By Patrick T. Barone, Esq., author of Defending Drinking Drivers

We are always looking for ways to obtain results for our clients. Naturally, our first line of attack will be motion practice, and this usually means looking for ways to have evidence suppressed. The problem of course is that when it comes to the law, judges often see things differently than we do. And the result is that evidence is rarely suppressed. This does not mean that you should give up filing motions, and it certainly does not mean you give up trying to win.

I discuss ways to respond after losing a motion to suppress in a newly added section in my book Defending Drinking Drivers, which has been reproduced below. This section specifically addresses those instances when the judge rules that your argument goes to weight rather than admissibility and I am always looking for ways to turn a pretrial loss to my advantage at trial.

In a recent drunk driving case the judge ruled that I was not entitled to certain discovery. My response, based primarily on the arguments set forth in this new section, was to prepare a special jury instruction. I wanted the jury to know the prosecutor was essentially withholding evidence, and I wanted the judge to tell them about it. In the end we settled the case, but I’m looking forward to making these arguments in a future trial.

§608 Empowering the Jury to Provide Justice

As a lawyer you don’t get to choose the facts of your case. Your client does that for you; and while you can’t change the facts of your case, you might be able to exert some influence over whether or not all of the case facts are presented to the jury. In the preceding chapters, many different issues and arguments are discussed relative to the task of keeping unfavorable evidence from being presented to the jury.

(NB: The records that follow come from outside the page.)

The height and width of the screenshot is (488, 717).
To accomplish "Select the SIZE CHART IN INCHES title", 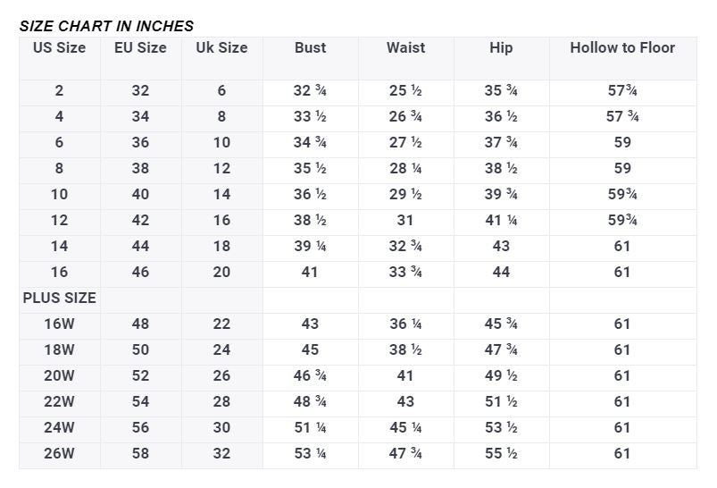I will click(106, 26).
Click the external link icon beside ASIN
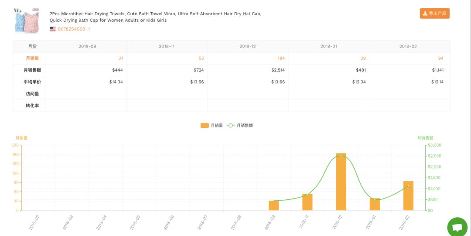This screenshot has width=471, height=236. coord(89,29)
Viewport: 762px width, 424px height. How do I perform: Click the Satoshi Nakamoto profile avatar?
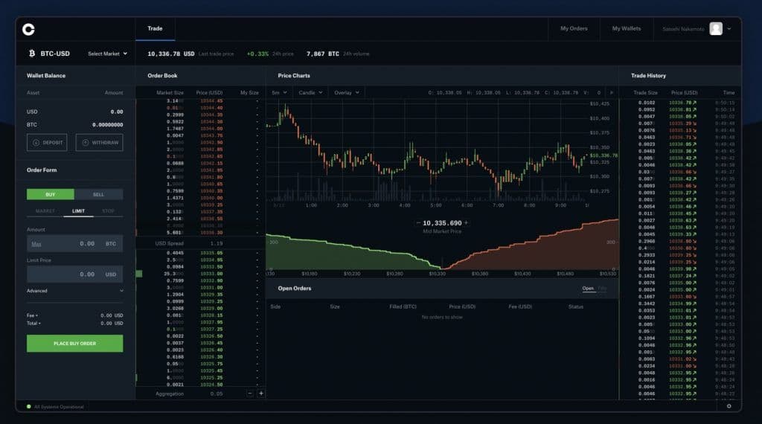coord(716,29)
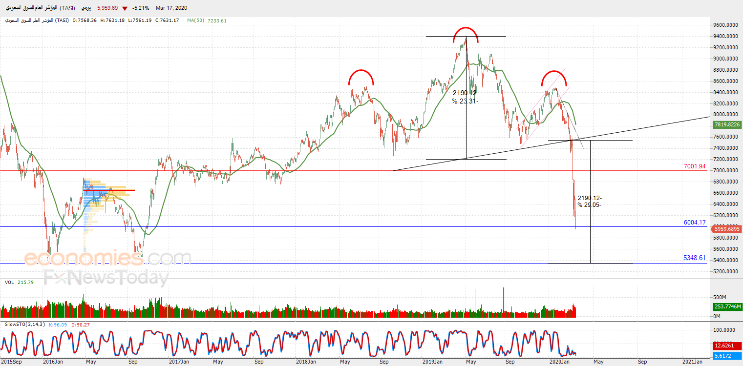
Task: Click the Mar 17, 2020 date in header
Action: pos(171,8)
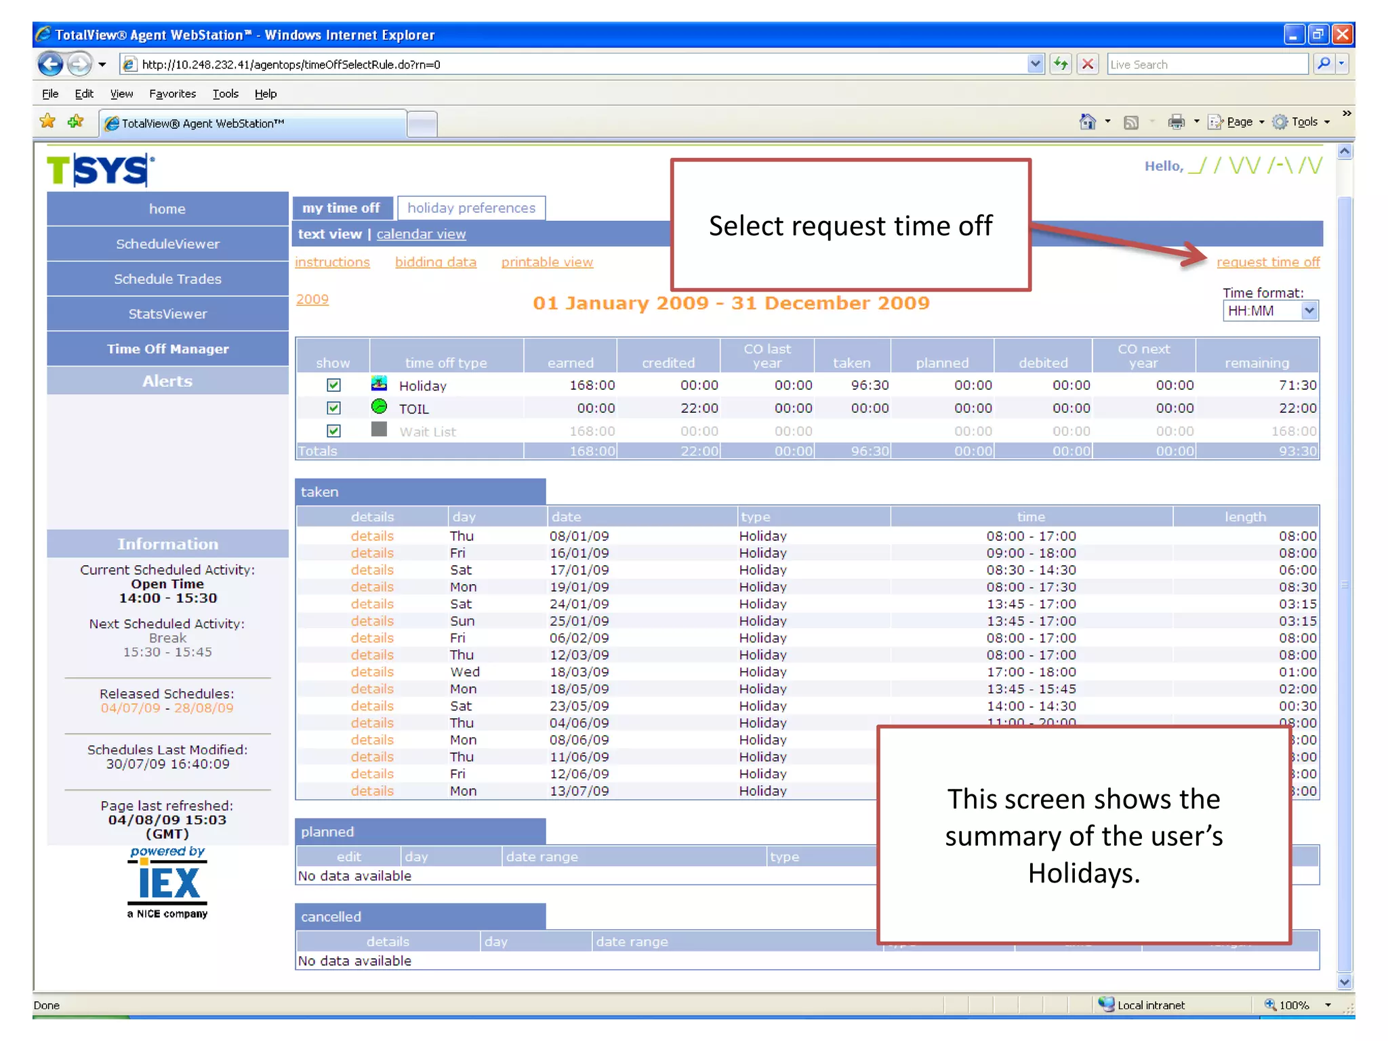Click the Print toolbar icon

coord(1176,122)
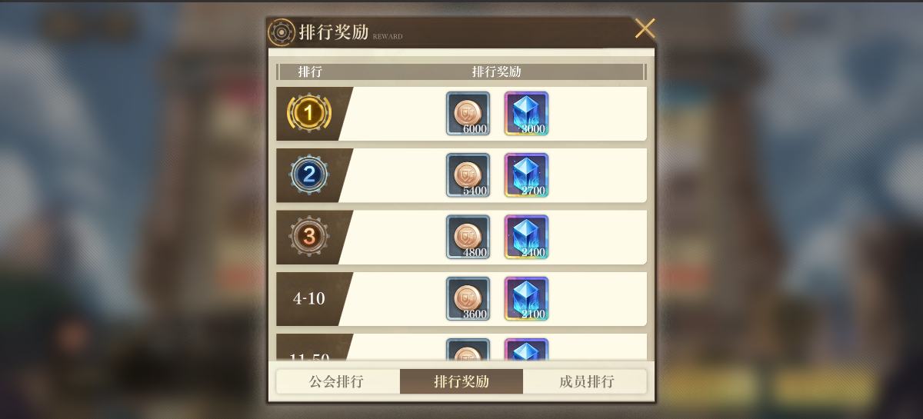Click the 排行奖励 column header
This screenshot has height=419, width=923.
(x=496, y=71)
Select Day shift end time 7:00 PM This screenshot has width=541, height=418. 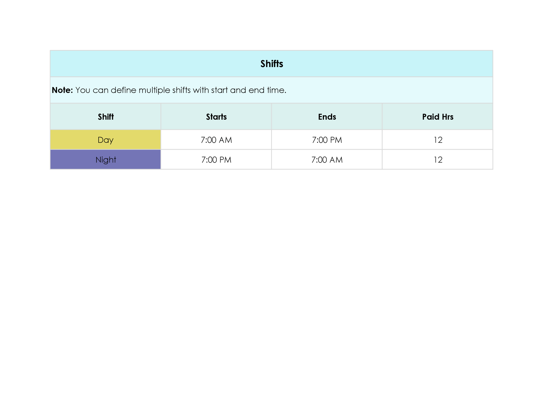(x=327, y=140)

Usually this effort to “change the facts” takes the form of pretrial suppression motions, and there is no doubt that wining such motions is becoming increasingly difficult. Across the nation when looked at collectively, it may be said that the most common response to a defense motion to suppress is that your argument “goes to weight rather than admissibility.” At the appellate level, the result of these collective opinions is that the gate-keeping function of trial court judges relative to intoxication evidence is being largely eviscerated. A secondary result of this trend is that the role if not the power of the jury is increasing. An excellent example of this is set forth in the case of People v. Anstey, 719 N.W.2d 579, (Mich. 2006). In this case, the defendant’s right to an independent test was effectively denied by the police officer but the statute governing this right did not propose a remedy for violation. The court was unwilling to impose one, and instead concluded that the defense could request an evidentiary hearing on the issue, and if it was proved at the hearing that the motorist’s right to collect an independent test was violated, then the jury, not the court, could make the appropriate determination. It was thus the role of the trial judge to instruct the jury that the defendant’s implied consent rights were violated, and it would then be up to the jury to determine what significance, if any, to attach to this fact in deciding the case. For a more detailed description of this case see infra §534.9.

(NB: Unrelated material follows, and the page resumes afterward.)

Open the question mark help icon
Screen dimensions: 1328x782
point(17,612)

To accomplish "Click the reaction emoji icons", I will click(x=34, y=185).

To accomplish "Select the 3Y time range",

The Ansty opinion, and others like it, have effectively expanded the role of the jury and for this reason ought to be viewed with some optimism as this expansion is perhaps an unintended result of this “anti-gate keeping” trend. While it may appear that this potential is not fully realized because these opinions do not explicitly allow the jury to impose an actual remedy such as suppression and/or dismissal, one may argue that such increased jury power simply must be read as implicit in the various opinions that deprive the trial judge of this discretion. After all, it would seem that if the appeals court is going to ostensibly pass the gate-keeping power, discretion and responsibility on to the jury, then this ought at least to be done in a way that empowers the jury to exercise authority previously reserved for the trial court judge, that is, the power to actually impose a remedy. In other words, and in following the reasoning of “weight vs. admissibility”, if the trial judge is not allowed to provide for a remedy then what’s to stop the jury from fashioning one?

To accomplish this education of the jury, defense counsel has several options. These options begin of course with pretrial preparation, and so, in preparing the trial strategy, counsel might first consider filing pretrial motions requesting as appropriate either suppression or dismissal. If the trial judge denies the motion answering with the “weight not admissibility” retort, then counsel might follow through by asking for an appropriate jury instructions, i.e., one that specifically empowers the jury to fashion an appropriate remedy, including either dismissal or suppression. These special jury instructions might be appropriate in circumstances involving improperly issued warrants, improperly administered chemical tests, administrative rights violations and even where there has been a failure to properly administer one or more of the standardized field sobriety tests. This power of the jury to fill in for the trial judge is meaningless unless it is pursued by counsel, but with the proper instruction, and the proper argument, this power can be capitalized upon. Counsel should be careful therefore to draft instructions that empower juries by advising them of their “right” to impose the appropriate remedy. Also, for a discussion of how to incorporate these concepts into voir dire, see supra, §610.5
Patrick Barone, author of Defending Drinking Drivers is the principal and founding member of The Barone Defense Firm, whose practice is limited exclusively to defending drinking drivers. The Firm is headquartered in Birmingham, Michigan.